Mark and I stood in front of his house, half a block away from mine. We had walked from school in silence – for the last time, my brain kept reminding me. We had already said everything that needed to be said about “the thing with Marty” and the letter. Mark would never admit it, but he was just as sad as I was that our carefree youth had come to an end. We were known in school as the Twins from Different Families because we had been best friends since sixth grade. Now, we would probably not see each other for a long time once I left Miami for the chilly embrace of Cambridge.
As we stood on the sidewalk, just a few yards away from his front porch, Mark finally broke the silence. “Are you going to be okay, Jim?” His blue eyes, usually sparkling with wit or wisdom, were now a dimmer shade of grey-blue – a sure sign that Mark was truly worried or sad.
I sighed. “Yeah,” I said unconvincingly. “I’ll be okay, pal.” – The Last Afterschool Walk Home, Reunion: Coda

When I wrote Reunion: Coda, I knew the prologue had to do more than recap events—it had to feel. It had to carry the emotional inheritance of Reunion while quietly preparing readers for the ache and ambiguity that follow. That’s why I included The Last Afterschool Walk Home—a vignette that doesn’t advance the plot so much as it deepens the emotional architecture.
This scene isn’t about action. It’s about presence. About two boys—Jim and Mark—walking home one last time, knowing that everything is about to change. Jim is heartbroken over Marty, still reeling from the kiss that came too late. Mark knows this, but he doesn’t push. He doesn’t pry. He walks. That’s the kind of friendship I wanted to honor: one built on emotional fluency, not exposition.
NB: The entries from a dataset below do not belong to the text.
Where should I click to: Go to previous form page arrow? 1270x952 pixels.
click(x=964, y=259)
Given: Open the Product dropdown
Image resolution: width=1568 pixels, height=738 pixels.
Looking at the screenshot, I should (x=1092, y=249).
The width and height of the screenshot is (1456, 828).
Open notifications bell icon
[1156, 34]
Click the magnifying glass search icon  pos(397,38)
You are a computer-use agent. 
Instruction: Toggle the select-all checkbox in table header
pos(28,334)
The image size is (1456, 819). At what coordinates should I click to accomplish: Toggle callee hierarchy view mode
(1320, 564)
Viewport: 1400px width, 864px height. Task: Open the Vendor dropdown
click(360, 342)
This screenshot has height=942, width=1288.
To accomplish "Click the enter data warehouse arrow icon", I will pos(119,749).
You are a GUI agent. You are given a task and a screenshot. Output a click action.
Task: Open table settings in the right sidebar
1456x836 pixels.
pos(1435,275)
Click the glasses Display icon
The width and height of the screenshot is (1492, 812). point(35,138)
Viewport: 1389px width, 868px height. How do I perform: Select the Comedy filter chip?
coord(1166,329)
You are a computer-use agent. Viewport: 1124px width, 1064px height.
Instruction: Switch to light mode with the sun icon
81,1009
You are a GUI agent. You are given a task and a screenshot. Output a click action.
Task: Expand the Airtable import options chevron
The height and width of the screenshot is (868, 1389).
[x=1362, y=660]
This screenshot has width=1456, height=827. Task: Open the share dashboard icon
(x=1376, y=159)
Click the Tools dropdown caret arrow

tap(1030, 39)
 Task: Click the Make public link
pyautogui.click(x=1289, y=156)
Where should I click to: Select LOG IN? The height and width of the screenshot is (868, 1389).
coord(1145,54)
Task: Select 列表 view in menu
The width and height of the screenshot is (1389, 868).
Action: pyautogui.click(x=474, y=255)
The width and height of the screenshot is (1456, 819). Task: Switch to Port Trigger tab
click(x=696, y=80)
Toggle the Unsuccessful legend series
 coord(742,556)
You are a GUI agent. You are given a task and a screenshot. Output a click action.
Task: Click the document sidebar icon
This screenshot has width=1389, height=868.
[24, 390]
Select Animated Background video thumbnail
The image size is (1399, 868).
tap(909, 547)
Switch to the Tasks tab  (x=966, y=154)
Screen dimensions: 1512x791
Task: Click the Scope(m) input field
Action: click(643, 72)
Mark’s quiet companionship is a motif I return to often in my work. He’s not just Jim’s best friend—he’s his emotional steward. The one who sees the pain but doesn’t demand a performance. The one who offers to walk Jim all the way home, not because Jim needs protection, but because he needs to be seen. That offer—“You sure you don’t want me to walk you to your front door?”—isn’t just a line. It’s a benediction. A gesture of care.

And then there’s the setting. South Miami High isn’t just a backdrop—it’s emotional geography. The “canary yellow bunker,” the chorus room, the lockers, the cafeteria smells—they’re vessels of memory. I wanted readers to feel the weight of that place. To understand that this isn’t just a walk home—it’s a farewell to adolescence.
The final exchange—Mark’s Han Solo impression, Jim’s laugh, the flipped bird—is the emotional hinge of the scene. It’s the last flicker of boyhood before the curtain falls. It’s humor as armor. It’s love, disguised as banter.
As a novelist, I believe in emotional realism. I believe in restraint. I believe that sometimes, the most devastating scenes are the quiet ones. The ones where nothing happens—except everything.

The Last Afterschool Walk Home is one of those scenes. It’s not a climax. It’s a coda. A moment of communion between two boys who know they’re about to become men. And it’s a reminder that sometimes, the bravest thing we can do is walk beside someone in silence.